Providence to end most of its health insurance business

North America / United States0 views2 min
Providence to end most of its health insurance business

Providence, a nonprofit health system, announced it will end its health insurance operations by the end of 2026, affecting 421,005 Oregonians and 19,000 people across Washington, California, and Montana. The decision follows regulatory challenges, industry consolidation, and a failed attempt to sell the business, leaving many enrollees to transition to other insurers in 2027 while one Medicare Advantage plan may continue under a potential partner.

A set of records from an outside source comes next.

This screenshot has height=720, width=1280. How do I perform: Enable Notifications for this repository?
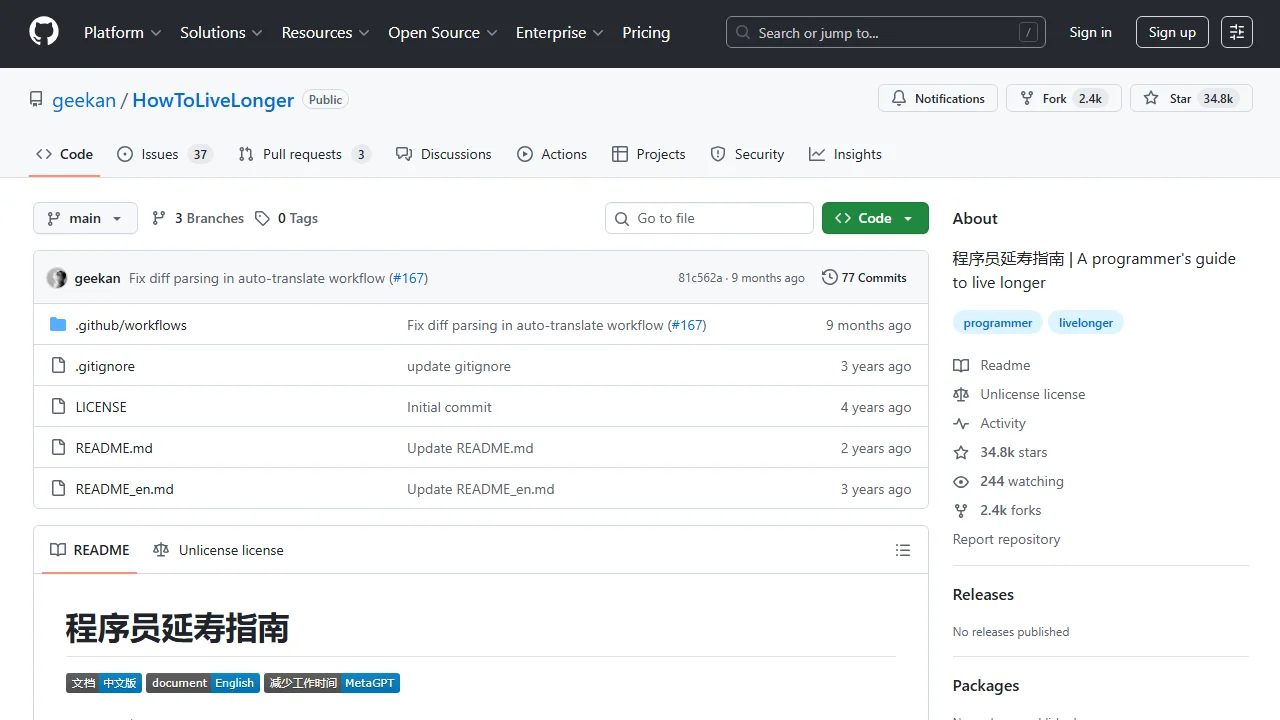pos(938,98)
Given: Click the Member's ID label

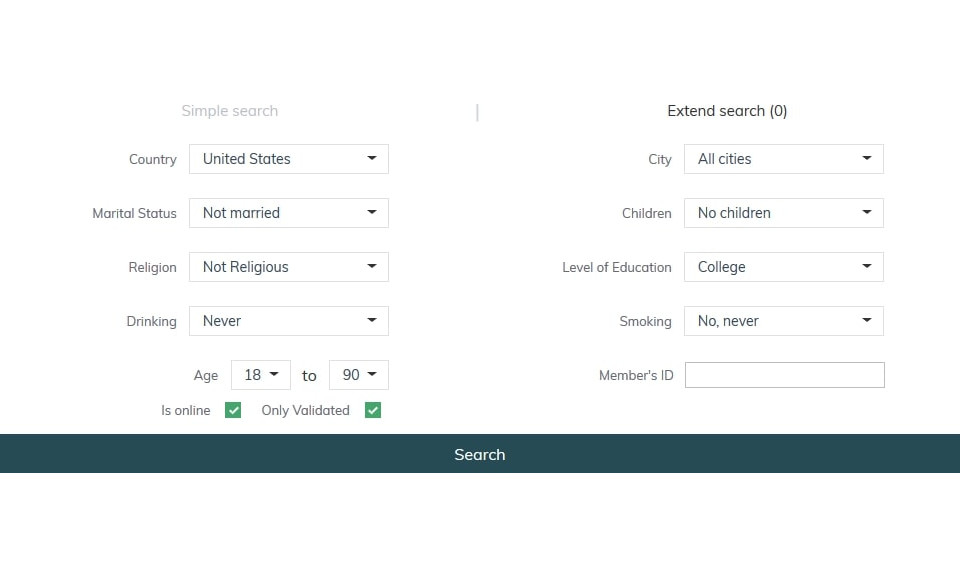Looking at the screenshot, I should [636, 376].
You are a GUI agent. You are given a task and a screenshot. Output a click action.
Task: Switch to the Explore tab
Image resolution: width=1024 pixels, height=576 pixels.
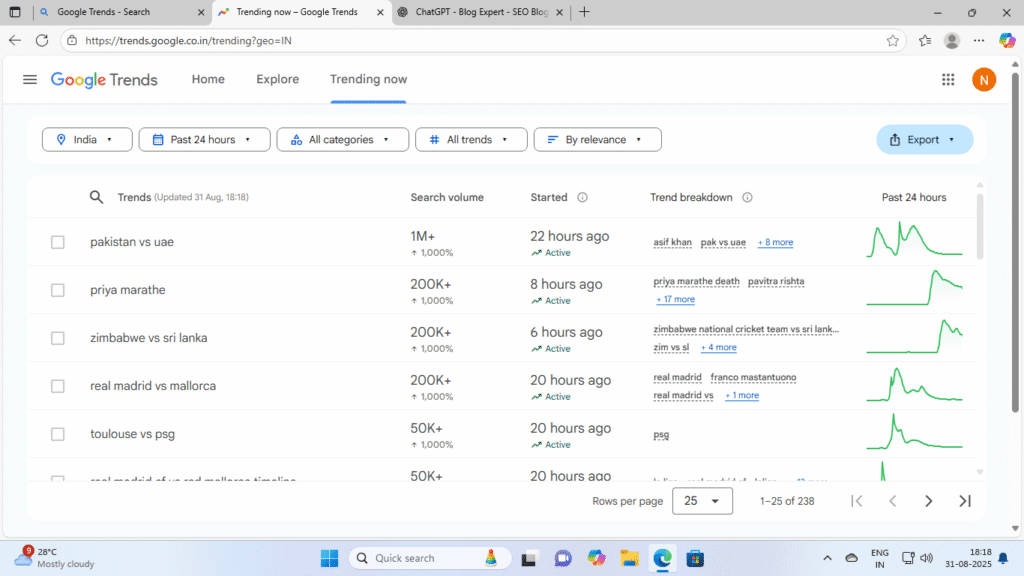tap(277, 79)
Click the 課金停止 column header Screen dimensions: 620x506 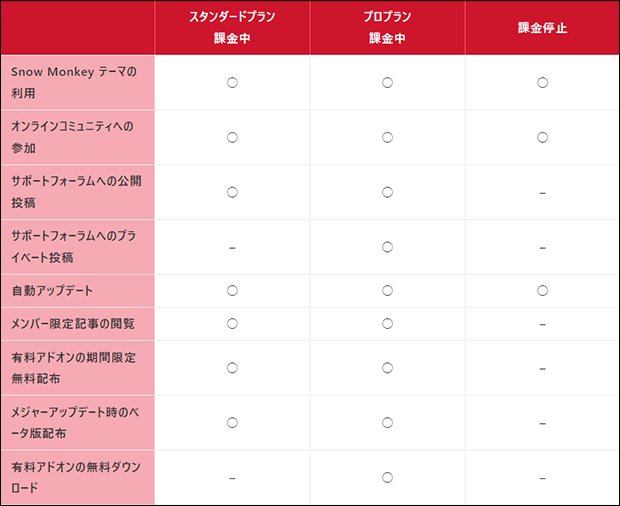(x=542, y=28)
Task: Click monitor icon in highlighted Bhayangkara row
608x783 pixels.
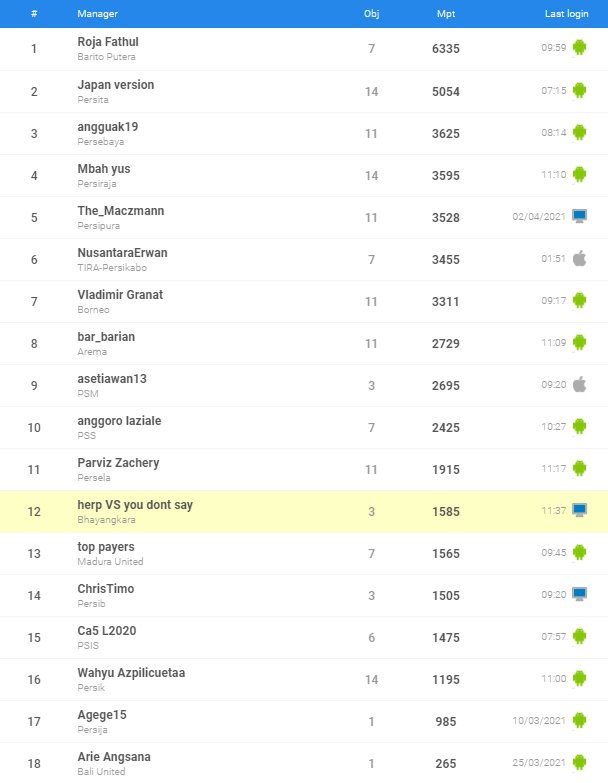Action: [579, 510]
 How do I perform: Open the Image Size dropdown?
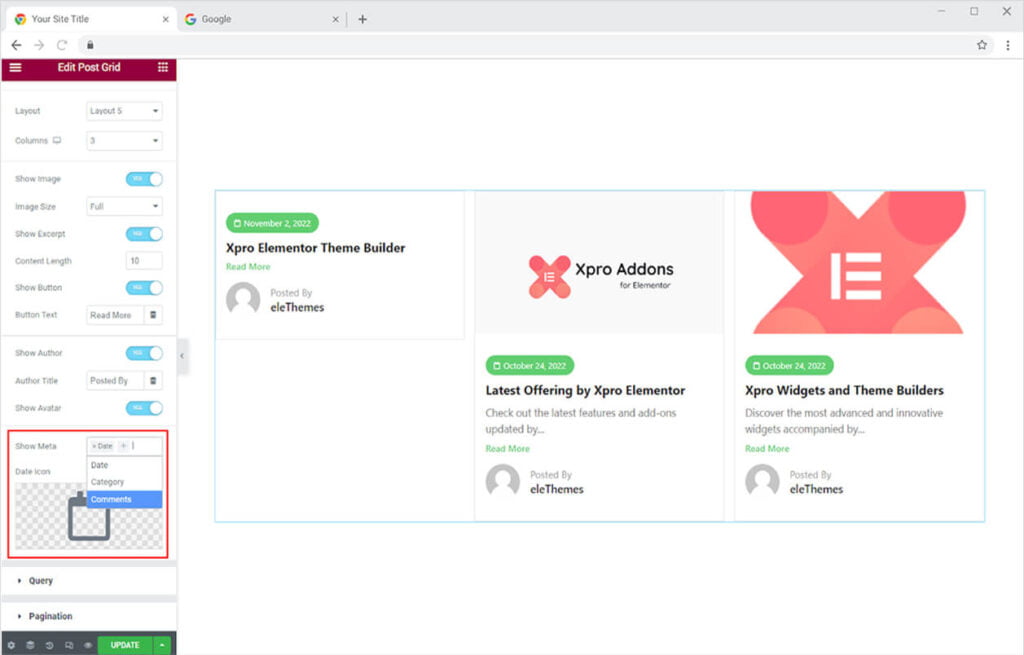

Providence, a nonprofit health system operating over 50 hospitals and 1,000 clinics across the western U.S., will shut down most of its health insurance business by the end of 2026. The move impacts approximately 421,005 Oregonians and 19,000 individuals in Washington, California, and Montana, who will need to switch insurers starting in 2027. The decision comes after Providence struggled to sell its insurance division amid rising industry consolidation and regulatory changes. CEO Erik Wexler cited challenges in maintaining profitability for regional nonprofit health plans, noting that most of the business lacks a buyer. One exception is Providence Health Assurance, a Medicare Advantage plan covering 64,157 people, which may continue under an unspecified partner while allowing enrollees to keep seeing Providence providers. Providence’s exit affects Oregon’s insurance market significantly, as it has been a major player in the Affordable Care Act (ACA) marketplace, offering plans in every county. The organization will no longer provide individual or family plans on or off the ACA exchange in 2027, though current enrollees retain coverage until the end of 2026. Hospitals and clinics will remain operational, but patients may need to choose new insurance plans that include Providence in their networks. State regulators warn that Oregon’s ACA marketplace will face higher premiums next year due to expired federal subsidies, tariffs, and declining enrollment. The Oregon Department of Consumer and Business Services is working to stabilize the market but acknowledges that federal policy changes are complicating efforts. Providence’s departure further reduces competition, potentially increasing costs for consumers already facing financial strain. The health system has been preparing for this transition over the past year, including shifting benefits administration for 100,000 employees to Aetna and laying off insurance staff. Wexler emphasized that Providence’s hospitals and clinics will remain accessible, though patients may need to adjust their coverage to maintain access to care. This announcement adds to broader challenges in Oregon’s healthcare system, where rising insurance costs and Medicaid cuts are expected to increase the number of uninsured residents.